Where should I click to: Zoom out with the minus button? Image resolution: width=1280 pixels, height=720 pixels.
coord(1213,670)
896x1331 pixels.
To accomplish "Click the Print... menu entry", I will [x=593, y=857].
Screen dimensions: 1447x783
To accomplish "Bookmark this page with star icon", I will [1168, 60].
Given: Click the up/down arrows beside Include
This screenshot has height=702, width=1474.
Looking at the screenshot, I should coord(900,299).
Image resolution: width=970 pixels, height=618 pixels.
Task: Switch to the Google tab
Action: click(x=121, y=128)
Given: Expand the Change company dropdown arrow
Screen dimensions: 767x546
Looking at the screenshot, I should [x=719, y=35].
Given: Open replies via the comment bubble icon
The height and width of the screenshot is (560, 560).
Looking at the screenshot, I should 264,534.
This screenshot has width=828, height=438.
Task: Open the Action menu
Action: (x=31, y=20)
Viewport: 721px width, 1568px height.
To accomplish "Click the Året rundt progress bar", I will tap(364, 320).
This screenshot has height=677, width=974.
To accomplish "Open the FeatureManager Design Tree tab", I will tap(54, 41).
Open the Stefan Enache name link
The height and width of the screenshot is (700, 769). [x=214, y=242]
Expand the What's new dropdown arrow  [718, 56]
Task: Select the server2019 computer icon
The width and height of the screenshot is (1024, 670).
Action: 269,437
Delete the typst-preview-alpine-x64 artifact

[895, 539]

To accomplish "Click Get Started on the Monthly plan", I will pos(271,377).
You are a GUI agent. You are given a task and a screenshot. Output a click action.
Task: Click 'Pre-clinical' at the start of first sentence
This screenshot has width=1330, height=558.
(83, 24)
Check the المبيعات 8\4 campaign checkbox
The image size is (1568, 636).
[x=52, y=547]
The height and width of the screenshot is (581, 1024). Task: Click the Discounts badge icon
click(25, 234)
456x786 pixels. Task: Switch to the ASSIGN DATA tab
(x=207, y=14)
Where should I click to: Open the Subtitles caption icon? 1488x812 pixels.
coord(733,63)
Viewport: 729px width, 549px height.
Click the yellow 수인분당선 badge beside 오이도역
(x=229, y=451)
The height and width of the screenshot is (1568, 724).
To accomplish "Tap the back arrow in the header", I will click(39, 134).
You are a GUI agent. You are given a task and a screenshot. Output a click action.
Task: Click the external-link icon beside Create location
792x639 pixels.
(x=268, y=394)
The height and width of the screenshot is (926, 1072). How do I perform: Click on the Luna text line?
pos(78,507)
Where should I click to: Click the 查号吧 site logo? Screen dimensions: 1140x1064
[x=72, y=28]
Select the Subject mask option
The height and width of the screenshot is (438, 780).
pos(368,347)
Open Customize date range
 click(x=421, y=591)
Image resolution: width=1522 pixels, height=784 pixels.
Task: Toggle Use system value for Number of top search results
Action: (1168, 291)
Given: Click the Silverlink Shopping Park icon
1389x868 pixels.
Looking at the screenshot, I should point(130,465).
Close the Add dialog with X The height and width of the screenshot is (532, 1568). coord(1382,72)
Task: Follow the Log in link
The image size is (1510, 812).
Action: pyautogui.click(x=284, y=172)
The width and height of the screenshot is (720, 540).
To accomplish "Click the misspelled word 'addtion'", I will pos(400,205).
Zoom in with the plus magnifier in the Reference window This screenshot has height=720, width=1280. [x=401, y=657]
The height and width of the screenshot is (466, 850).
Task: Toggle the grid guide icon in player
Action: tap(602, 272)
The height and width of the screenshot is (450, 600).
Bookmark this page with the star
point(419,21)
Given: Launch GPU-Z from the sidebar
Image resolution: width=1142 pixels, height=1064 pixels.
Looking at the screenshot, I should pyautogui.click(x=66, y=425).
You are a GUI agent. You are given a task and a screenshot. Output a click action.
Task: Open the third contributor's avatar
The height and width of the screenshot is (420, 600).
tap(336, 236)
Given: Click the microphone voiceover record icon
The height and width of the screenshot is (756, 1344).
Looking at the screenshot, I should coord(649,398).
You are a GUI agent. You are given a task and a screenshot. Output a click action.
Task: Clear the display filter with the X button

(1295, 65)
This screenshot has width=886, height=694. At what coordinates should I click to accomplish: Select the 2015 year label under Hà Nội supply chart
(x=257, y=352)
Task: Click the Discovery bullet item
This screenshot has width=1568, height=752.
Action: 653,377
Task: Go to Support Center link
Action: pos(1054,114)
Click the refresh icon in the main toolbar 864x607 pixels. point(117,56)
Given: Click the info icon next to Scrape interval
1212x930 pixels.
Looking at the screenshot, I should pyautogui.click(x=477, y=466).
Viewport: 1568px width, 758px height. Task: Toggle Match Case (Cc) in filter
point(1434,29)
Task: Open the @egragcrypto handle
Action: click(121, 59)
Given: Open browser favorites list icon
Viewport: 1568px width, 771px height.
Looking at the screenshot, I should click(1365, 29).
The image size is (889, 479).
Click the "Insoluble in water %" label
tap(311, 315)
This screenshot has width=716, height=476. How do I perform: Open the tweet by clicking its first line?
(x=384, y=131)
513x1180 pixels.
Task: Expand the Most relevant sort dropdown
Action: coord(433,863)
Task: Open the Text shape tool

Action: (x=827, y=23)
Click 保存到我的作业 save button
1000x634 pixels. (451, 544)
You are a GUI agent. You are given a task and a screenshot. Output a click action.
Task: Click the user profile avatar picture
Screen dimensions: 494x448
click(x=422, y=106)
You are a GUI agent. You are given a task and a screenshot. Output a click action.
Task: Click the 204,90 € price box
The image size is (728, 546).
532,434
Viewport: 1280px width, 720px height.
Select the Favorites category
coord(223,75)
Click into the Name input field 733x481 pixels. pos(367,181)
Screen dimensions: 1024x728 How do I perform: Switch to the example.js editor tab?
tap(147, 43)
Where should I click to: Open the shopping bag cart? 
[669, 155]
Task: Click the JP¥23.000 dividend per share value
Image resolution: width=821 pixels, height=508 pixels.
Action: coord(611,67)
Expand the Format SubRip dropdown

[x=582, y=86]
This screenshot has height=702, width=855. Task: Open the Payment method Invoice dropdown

# Directive
Count the lines in the entries above that contain the word "dimensions", and reply with the number alone.

# Response to this exercise
5